— Begin —

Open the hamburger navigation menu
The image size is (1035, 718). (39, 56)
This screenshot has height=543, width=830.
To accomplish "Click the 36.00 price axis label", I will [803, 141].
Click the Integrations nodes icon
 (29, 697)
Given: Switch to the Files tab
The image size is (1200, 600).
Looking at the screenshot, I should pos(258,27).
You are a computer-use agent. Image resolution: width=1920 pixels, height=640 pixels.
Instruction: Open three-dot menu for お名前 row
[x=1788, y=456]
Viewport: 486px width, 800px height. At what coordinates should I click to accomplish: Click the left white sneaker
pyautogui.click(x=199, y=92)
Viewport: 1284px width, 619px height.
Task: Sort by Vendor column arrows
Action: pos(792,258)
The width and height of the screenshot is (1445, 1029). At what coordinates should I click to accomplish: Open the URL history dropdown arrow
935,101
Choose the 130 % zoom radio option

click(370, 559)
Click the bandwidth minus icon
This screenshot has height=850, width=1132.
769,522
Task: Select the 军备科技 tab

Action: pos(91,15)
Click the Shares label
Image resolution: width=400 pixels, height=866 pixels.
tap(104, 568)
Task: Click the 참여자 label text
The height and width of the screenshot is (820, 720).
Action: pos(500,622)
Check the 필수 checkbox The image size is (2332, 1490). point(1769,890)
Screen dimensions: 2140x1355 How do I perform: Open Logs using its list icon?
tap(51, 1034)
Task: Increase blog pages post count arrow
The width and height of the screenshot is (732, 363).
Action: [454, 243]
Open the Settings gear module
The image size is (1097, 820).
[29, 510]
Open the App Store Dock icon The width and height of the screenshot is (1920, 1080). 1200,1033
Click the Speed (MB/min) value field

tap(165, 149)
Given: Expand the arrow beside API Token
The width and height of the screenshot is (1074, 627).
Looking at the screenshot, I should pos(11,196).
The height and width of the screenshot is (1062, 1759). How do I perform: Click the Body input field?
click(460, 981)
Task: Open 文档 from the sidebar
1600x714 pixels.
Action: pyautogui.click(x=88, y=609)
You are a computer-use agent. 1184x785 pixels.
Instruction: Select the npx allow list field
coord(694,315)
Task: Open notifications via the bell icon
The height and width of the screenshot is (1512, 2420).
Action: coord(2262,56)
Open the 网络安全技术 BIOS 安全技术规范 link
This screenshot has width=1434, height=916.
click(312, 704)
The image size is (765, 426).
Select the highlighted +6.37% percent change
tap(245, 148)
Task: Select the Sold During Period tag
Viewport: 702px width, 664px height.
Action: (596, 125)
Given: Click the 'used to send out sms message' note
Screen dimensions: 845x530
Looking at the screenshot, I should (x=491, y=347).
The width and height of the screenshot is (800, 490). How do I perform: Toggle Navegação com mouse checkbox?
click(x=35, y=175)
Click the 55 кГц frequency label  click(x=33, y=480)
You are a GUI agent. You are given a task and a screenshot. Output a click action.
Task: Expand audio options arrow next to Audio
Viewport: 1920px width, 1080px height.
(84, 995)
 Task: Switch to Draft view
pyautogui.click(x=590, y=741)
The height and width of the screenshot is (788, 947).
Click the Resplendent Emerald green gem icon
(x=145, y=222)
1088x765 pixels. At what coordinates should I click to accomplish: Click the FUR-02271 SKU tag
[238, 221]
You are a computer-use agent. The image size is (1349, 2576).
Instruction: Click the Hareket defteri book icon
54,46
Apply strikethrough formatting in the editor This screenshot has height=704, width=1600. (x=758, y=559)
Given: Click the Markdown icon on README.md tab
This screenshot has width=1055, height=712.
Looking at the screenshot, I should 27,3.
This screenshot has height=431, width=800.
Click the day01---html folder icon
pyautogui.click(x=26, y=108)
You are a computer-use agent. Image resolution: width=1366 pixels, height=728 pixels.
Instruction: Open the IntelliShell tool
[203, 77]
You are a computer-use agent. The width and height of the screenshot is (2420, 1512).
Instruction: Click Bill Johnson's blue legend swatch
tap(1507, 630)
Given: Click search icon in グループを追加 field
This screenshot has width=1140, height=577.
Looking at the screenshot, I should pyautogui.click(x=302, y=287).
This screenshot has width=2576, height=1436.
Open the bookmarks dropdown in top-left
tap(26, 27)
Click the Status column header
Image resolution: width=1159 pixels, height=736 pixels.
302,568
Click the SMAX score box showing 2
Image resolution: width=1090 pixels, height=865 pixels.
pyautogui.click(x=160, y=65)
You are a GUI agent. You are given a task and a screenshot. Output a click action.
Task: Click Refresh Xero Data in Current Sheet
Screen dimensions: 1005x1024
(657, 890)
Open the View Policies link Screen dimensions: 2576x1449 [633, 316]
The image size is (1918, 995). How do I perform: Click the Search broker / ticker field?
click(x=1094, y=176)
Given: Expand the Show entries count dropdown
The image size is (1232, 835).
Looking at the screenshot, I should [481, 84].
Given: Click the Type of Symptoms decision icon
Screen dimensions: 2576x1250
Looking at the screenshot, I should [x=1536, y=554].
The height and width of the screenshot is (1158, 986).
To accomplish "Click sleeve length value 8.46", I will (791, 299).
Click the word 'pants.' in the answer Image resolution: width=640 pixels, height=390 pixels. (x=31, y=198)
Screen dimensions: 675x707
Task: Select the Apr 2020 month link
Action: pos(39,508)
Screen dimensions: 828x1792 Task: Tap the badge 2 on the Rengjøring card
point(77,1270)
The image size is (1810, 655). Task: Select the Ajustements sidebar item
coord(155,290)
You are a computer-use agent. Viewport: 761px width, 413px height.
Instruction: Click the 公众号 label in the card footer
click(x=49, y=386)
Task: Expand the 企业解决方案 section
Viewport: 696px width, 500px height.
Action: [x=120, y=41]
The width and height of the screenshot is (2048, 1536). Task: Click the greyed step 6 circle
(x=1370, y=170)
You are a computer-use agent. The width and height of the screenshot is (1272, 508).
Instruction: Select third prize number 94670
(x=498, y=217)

— End —

Rewrite the entries from the line containing "You are a computer-use agent. Image resolution: width=1366" through the line containing "should pyautogui.click(x=302, y=287).", putting "Task" wherever "Instruction" appears and changing nothing else.

You are a computer-use agent. Image resolution: width=1366 pixels, height=728 pixels.
Task: Open the IntelliShell tool
[203, 77]
You are a computer-use agent. The width and height of the screenshot is (2420, 1512).
Task: Click Bill Johnson's blue legend swatch
tap(1507, 630)
Given: Click search icon in グループを追加 field
This screenshot has width=1140, height=577.
Looking at the screenshot, I should pyautogui.click(x=302, y=287).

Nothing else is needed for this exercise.